■ What you have to do:
Return the count of lines in the records that include the string "پیکر", and nothing besides it.
** Study material follows **
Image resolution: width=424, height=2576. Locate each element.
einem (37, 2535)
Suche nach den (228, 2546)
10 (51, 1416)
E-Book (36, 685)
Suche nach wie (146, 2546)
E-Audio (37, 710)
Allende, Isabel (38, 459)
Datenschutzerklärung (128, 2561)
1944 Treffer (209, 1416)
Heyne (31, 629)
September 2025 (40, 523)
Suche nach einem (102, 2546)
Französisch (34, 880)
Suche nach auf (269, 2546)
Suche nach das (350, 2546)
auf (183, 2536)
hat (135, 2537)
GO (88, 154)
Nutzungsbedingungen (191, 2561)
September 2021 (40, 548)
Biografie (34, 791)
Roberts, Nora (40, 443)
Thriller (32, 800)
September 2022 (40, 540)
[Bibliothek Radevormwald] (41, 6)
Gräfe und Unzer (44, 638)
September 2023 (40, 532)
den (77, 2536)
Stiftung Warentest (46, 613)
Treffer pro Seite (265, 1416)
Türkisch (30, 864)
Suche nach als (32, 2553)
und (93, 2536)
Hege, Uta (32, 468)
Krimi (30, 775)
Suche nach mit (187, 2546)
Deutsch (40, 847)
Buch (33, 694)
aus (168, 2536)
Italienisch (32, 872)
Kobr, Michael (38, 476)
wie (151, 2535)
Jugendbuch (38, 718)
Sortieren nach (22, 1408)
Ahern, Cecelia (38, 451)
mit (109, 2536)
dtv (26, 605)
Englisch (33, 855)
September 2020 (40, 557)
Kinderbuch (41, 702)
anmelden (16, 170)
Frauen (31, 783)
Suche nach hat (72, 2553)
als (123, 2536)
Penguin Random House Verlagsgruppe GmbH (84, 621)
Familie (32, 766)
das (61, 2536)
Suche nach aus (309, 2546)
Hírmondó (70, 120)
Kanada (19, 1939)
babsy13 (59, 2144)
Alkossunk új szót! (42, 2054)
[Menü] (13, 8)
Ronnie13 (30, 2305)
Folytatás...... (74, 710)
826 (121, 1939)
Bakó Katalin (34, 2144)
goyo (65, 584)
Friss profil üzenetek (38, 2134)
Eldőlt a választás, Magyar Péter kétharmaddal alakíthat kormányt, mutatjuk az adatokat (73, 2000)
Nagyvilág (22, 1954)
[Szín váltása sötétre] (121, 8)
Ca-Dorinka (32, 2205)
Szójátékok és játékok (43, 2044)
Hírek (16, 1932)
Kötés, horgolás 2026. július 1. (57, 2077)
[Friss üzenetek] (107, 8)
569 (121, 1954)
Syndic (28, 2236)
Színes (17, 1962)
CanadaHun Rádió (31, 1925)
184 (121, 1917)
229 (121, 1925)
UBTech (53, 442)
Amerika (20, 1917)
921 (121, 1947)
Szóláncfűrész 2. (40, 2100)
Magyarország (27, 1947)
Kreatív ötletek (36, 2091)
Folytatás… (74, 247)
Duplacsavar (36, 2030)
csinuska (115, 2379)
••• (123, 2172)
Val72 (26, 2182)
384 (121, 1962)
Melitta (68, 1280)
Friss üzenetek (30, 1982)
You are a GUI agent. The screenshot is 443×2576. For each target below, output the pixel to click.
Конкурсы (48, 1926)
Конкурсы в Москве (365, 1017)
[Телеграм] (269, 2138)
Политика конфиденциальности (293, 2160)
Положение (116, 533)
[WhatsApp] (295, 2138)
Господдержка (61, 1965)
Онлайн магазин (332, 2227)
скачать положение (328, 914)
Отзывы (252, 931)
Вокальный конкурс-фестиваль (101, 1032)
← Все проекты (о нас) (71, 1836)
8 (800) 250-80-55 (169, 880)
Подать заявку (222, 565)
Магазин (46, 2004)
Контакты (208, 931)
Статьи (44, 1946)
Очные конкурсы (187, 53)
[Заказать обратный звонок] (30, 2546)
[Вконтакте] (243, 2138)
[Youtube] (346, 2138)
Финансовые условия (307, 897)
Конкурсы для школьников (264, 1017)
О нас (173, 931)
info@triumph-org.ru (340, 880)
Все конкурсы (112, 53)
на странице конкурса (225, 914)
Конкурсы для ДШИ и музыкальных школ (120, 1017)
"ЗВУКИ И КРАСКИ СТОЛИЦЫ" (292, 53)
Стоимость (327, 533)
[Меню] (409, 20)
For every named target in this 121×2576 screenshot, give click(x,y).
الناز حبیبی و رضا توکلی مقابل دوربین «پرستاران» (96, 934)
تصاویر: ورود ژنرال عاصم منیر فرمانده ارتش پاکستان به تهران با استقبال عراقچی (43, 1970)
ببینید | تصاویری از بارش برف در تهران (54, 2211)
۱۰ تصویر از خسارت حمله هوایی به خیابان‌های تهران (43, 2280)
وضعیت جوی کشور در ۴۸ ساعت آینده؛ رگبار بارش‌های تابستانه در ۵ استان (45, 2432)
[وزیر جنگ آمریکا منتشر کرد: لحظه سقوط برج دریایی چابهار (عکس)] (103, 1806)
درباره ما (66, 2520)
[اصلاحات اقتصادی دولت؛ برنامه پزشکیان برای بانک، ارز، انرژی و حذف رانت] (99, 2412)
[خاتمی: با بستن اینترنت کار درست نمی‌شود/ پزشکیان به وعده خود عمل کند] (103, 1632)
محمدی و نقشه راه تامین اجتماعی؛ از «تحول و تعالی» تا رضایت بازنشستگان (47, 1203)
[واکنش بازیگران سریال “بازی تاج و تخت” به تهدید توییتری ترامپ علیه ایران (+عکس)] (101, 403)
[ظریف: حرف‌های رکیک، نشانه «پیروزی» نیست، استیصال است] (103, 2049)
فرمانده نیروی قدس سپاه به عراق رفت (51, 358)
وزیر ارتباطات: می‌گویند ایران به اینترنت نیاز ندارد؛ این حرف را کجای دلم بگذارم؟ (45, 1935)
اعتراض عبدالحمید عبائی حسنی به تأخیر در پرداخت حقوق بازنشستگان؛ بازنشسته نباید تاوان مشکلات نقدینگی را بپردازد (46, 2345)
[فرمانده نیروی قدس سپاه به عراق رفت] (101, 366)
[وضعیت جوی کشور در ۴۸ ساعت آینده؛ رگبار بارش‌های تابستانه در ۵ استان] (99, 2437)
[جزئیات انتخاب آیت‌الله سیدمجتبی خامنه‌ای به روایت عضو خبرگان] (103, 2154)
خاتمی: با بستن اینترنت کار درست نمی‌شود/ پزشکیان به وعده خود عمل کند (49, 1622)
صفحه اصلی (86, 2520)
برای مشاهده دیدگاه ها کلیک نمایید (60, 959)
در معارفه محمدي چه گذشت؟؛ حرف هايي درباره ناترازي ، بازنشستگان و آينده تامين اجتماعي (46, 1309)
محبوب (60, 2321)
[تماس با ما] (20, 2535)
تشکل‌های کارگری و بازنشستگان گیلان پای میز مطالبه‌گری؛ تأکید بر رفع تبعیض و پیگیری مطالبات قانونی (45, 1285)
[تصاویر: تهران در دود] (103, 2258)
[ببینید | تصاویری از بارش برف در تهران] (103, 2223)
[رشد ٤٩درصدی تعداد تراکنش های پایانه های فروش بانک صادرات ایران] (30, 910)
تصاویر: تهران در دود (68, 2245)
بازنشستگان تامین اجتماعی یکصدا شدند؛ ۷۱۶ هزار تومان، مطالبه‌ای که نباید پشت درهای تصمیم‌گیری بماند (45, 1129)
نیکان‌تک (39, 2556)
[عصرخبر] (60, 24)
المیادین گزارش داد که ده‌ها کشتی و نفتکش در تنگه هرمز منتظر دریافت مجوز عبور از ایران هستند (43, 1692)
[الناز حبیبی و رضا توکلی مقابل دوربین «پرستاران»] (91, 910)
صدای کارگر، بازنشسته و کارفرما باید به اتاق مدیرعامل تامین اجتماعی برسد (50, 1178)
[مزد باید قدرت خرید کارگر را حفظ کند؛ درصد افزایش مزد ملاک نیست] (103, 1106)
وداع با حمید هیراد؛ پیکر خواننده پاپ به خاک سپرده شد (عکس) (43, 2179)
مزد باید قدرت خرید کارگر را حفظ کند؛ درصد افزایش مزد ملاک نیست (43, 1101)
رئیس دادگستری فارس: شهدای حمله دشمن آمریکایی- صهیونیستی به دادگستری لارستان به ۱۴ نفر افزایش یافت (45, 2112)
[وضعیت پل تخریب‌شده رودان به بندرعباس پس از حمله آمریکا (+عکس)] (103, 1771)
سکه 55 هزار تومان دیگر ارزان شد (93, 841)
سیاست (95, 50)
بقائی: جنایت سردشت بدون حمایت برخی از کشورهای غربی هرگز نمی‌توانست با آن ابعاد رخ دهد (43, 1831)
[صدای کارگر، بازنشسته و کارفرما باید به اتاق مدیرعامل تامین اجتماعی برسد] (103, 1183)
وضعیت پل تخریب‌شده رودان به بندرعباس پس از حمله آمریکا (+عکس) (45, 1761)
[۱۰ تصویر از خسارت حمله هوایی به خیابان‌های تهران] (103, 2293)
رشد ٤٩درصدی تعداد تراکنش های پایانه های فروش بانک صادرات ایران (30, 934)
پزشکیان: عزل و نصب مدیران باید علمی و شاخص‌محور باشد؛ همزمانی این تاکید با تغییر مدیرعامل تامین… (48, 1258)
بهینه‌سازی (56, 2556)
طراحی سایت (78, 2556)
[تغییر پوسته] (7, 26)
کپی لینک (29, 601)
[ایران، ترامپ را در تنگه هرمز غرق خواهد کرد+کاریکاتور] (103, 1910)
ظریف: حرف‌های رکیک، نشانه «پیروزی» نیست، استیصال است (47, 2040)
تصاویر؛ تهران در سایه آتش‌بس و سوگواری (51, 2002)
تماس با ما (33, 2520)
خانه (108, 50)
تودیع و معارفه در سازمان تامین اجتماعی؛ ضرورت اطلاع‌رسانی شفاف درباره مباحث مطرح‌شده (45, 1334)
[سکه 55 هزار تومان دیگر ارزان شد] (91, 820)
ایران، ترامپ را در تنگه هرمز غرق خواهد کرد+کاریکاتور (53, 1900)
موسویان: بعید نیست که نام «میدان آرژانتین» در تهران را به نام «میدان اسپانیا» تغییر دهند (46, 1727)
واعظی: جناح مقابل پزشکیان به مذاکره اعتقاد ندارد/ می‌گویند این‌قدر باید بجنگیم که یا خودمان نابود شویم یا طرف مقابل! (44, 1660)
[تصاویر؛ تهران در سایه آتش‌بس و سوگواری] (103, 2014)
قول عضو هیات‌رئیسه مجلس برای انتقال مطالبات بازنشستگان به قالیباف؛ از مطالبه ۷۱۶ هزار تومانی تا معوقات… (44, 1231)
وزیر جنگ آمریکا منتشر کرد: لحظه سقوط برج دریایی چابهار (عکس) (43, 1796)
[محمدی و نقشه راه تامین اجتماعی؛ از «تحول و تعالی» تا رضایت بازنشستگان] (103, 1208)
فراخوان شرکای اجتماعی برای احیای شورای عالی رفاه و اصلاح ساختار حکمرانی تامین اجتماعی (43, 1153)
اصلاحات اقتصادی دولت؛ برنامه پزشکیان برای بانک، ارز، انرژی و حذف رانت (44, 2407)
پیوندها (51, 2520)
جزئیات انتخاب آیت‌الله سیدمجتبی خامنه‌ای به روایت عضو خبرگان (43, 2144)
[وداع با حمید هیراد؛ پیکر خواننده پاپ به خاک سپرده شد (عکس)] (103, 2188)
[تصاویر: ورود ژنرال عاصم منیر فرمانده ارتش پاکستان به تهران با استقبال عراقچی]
** End of Study material **
■ Solution:
2